## TASK PROMPT
Reproduce precisely the lines of the material below from the line containing "The height and" up to and including its last line. Pictures must not be copied.

## PROVIDED RECORDS
————————
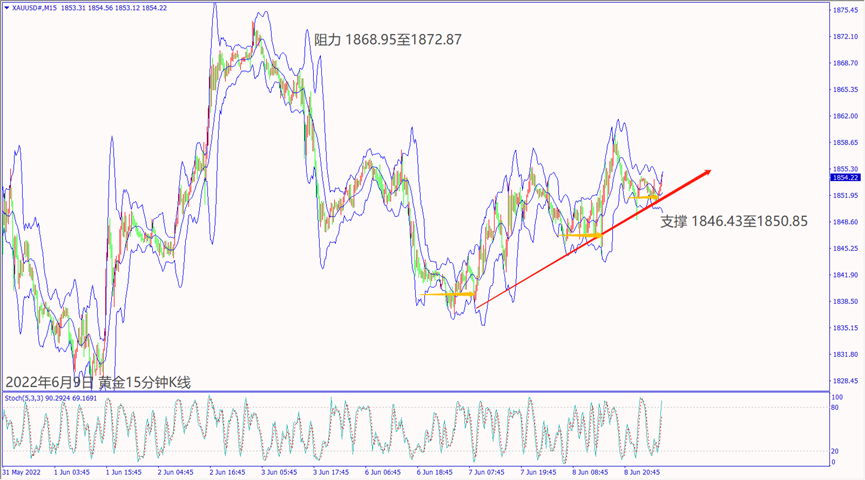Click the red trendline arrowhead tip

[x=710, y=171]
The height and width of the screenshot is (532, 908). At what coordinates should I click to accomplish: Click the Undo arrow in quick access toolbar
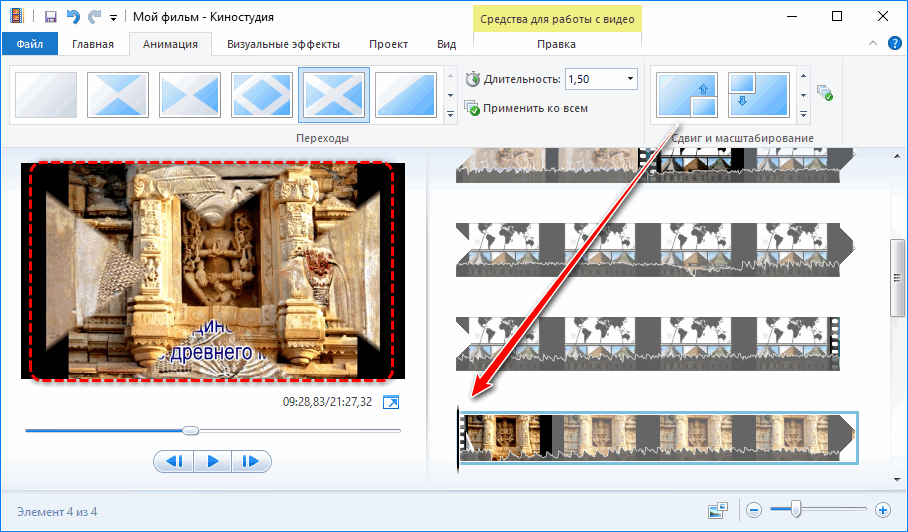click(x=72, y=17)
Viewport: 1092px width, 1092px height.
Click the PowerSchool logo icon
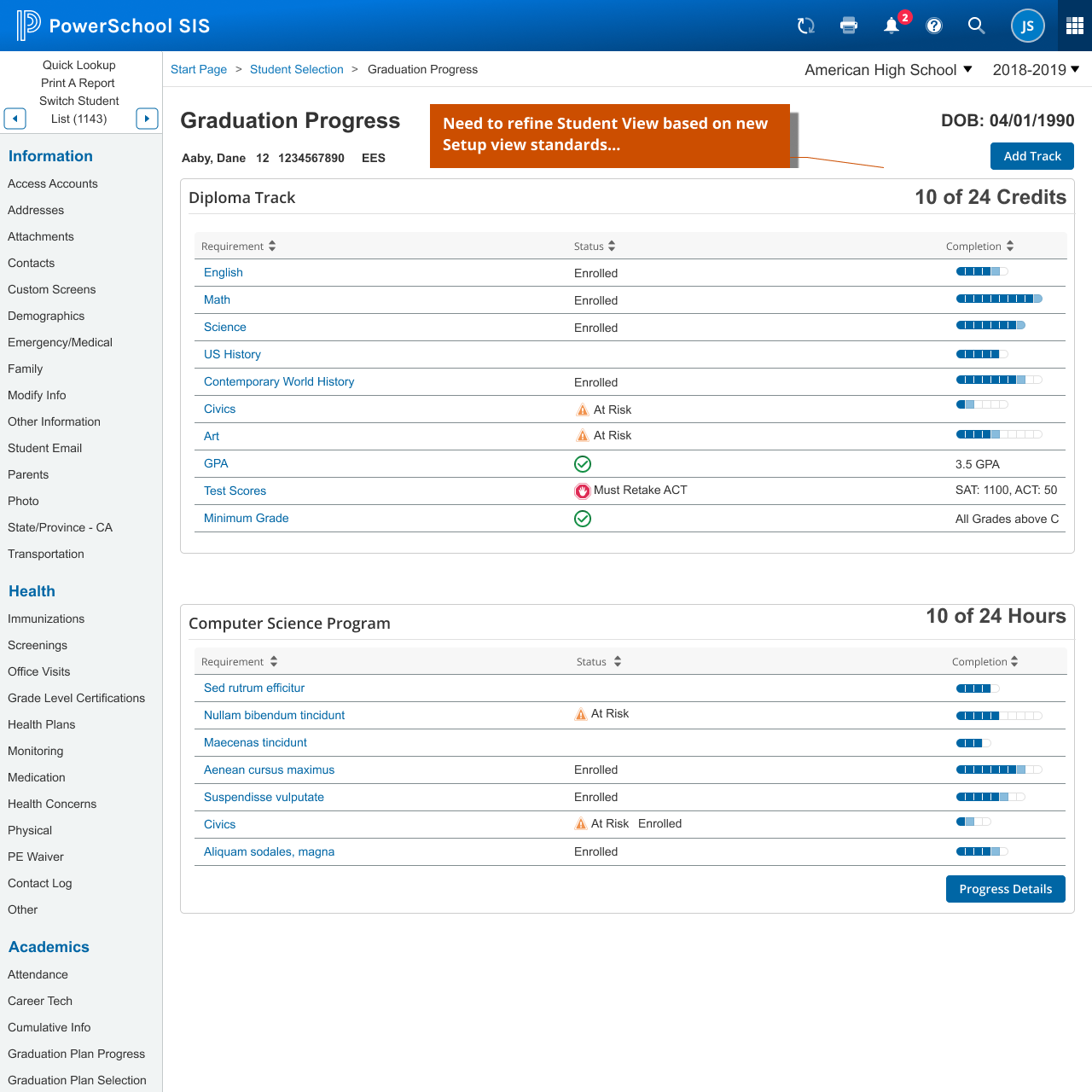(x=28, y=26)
————————
## PROBLEM SOLUTION
The height and width of the screenshot is (532, 908). At what coordinates should I click to accomplish: Click the Undo arrow in quick access toolbar
click(x=72, y=17)
Viewport: 1092px width, 1092px height.
Click the PowerSchool logo icon
(x=28, y=26)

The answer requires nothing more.